Away from Home Alone
I was six years old the first time I went away from home alone. My 11-year-old sister was going to camp and I wanted to go, too. Mind you, my sister wanted little or nothing to do with me, so she wasn’t exactly my security blanket. But I was a pretty gritty and outgoing tyke and I wasn’t worried at all. I don’t remember too much about Camp Pocono, but I had a ball. At the end of the week I called my mom and asked if I could stay another week and she happily agreed. After all, that gave her an additional week’s vacation!
My next camp experience was when I was eight years old. I was gone for eight weeks (this time without my sister) to Camp Kehonka on Lake Winnipesaukee in New Hampshire. We campers assembled at Grand Central Station in New York, kissed our parents goodbye, and boarded the sleeper train to Wolfeboro, NH. No sooner was I on the train than I met Sissy Lanier and Debby McKown, who became my buddies for the summer.
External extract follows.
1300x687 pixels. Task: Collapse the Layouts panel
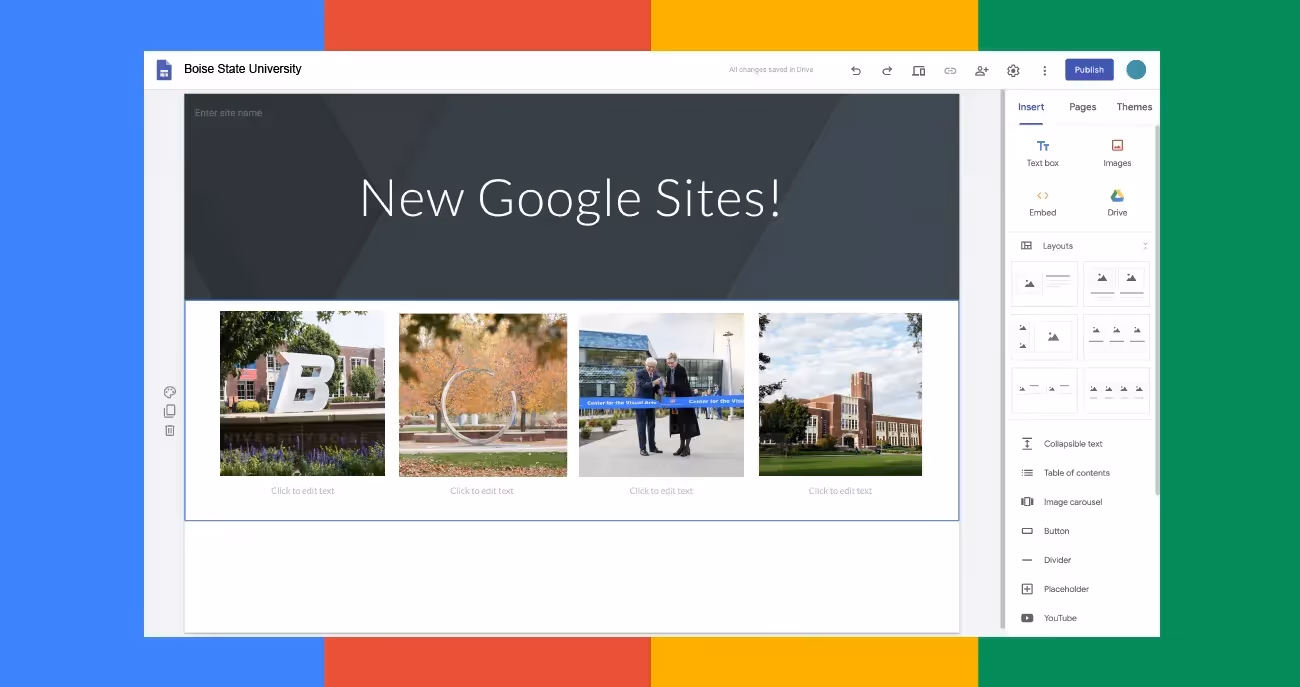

It was a beautiful spot and there were endless activities in which to participate. I particularly remember going on an overnight horseback ride and sleeping out under the stars. Things had quieted down and everyone was attempting to sleep on rough ground in horribly uncomfortable bedrolls … no fancy sleeping bags back then! I looked up at the starry sky and wondered why someone was shining her flashlight on the sky. I didn’t realize at the time that I was getting my very first view of the northern lights!
Two of my other friends from that summer were Lynn Keefe and Patsy Elliott. We got along so well that the next year they put us in a cabin together. We were a bit mischievous and had a counselor of whom we were not too fond. We made her life so miserable that she asked to be relieved of the opportunity to be our counselor. We were lectured about the fact that we hadn’t been very kind to her and, not being really bad kids, we were chastened. We had no counselor living with us for the rest of the summer, yet we got the award for the best-behaved cabin at the end of summer.
Eight weeks was a long time to be away from home at age eight, and parents were discouraged from visiting. Mail call was a special time and getting a letter from home was a great treat. A care package was even better!
I don’t remember ever being homesick, but I do remember how I looked forward to the arrival of my Mom at the end of August.